1- Référendum d’initiative populaire
Un référendum sur la souveraineté est incontournable pour la réaliser. La proposition de Syndicalistes et Progressistes pour un Québec Libre (SPQ Libre), club politique au sein du Parti Québécois, d’organiser un tel référendum d’initiative populaire (suite à un amendement à la loi référendaire) impliquant un registre signé par au moins 10% de l’électorat (plus de 600,000 signatures à l’horizon 2012-2013 à vérifier et valider avec les coordonnées des électeurs et électrices) est pertinente.
Cette proposition nous sort de l’attentisme face à une opinion publique qui sera ballotée par les sondages flous et à répétition (sur la souveraineté-partenariat comme en 1995, la souveraineté-association, la souveraineté tout court, etc.) et la super campagne menée par la grande presse fédéraliste dès la réélection du Parti Québécois. La mobilisation populaire depuis la base électorale indépendantiste change la donne complètement et peut se dérouler dans le cadre d’un premier mandat. Un gouvernement du Parti Québécois s’engage à tenir un référendum dans les trente jours suivant cet initiative populaire de 10% de l’électorat.

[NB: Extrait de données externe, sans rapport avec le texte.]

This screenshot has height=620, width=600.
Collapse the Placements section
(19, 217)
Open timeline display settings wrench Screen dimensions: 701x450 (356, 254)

2- Élection d’une assemblée constituante
Une fois le projet d’indépendance approuvé majoritairement (50% plus un, bien que nous devons viser beaucoup plus haut), l’élection d’une assemblée constituante, distincte de l’Assemblée Nationale du Québec, peut être convoquée dans un délai de 6 mois suivant ce référendum avec pour mandat exclusif de rédiger la constitution du Québec indépendant.
Cette constitution devient la loi fondamentale du pays et peut comprendre : le statut de république du Québec et la définition des pouvoirs exécutif, législatif et judiciaire, le mode de scrutin, la décentralisation et la déconcentration du pouvoir vers les régions et les citoyen(ne)s, le rôle de l’État dans l’économie et sa fonction sociale, les droits économiques, sociaux, culturels du peuple, des premières nations, le statut de minorité nationale des anglo-québécois, la charte des droits et libertés, la définition des droits collectifs nationaux, etc. La constitution devient un projet commun libérateur.
L’assemblée constituante a un mandat maximum d’un an pour discuter, rédiger et approuver le projet de constitution.
3- Référendum sur la constitution
Par la suite, dans un délai de trente jours, le peuple est convoqué à un référendum sur la nouvelle constitution du Québec indépendant. Comme loi fondamentale, la constitution appartient au peuple elle consacre la SOUVERAINETÉ POPULAIRE. Aucun gouvernement ne peut modifier la constitution sans reconvoquer à un référendum la population.. La nouvelle constitution entre en vigueur dans les trente jours suivant son approbation par référendum. Les délais peuvent varier mais au maximum toute la démarche devrait pouvoir se faire en moins de deux ans pour profiter d’un momentum.
Le Québec peut s’inspirer de l’Amérique latine, spécialement des démarches démocratiques participatives qui se sont déroulées au Venezuela, en Bolivie et en Équateur où les gouvernements progressistes élus de ces trois pays ont annoncé leurs couleurs avant leurs premières élections. Les présidents Hugo Chavez (en 1998), Evo Morales (en 2005) et Rafael Correa (en 2006) ont affirmé leurs intentions de faire élire des assemblées constituantes, distinctes de leurs assemblées législatives, avec mandat exclusif de rédiger une nouvelle constitution dans chacun de ces pays, définissant un projet libérateur.
Les nouvelles constitutions de ces pays ont été approuvées en référendum par une majorité populaire. La majorité populaire se reconnaît dans ces constitutions car elle a participé à leur rédaction et se reconnaît dans les gouvernements de ces trois pays qui la défendent malgré les pressions des oligarchies nationales et étrangères. Les peuples ont pris en main leur souveraineté nationale et leur souveraineté populaire, conjuguant leurs spécificités nationales et les valeurs universelles de liberté et justice sociale.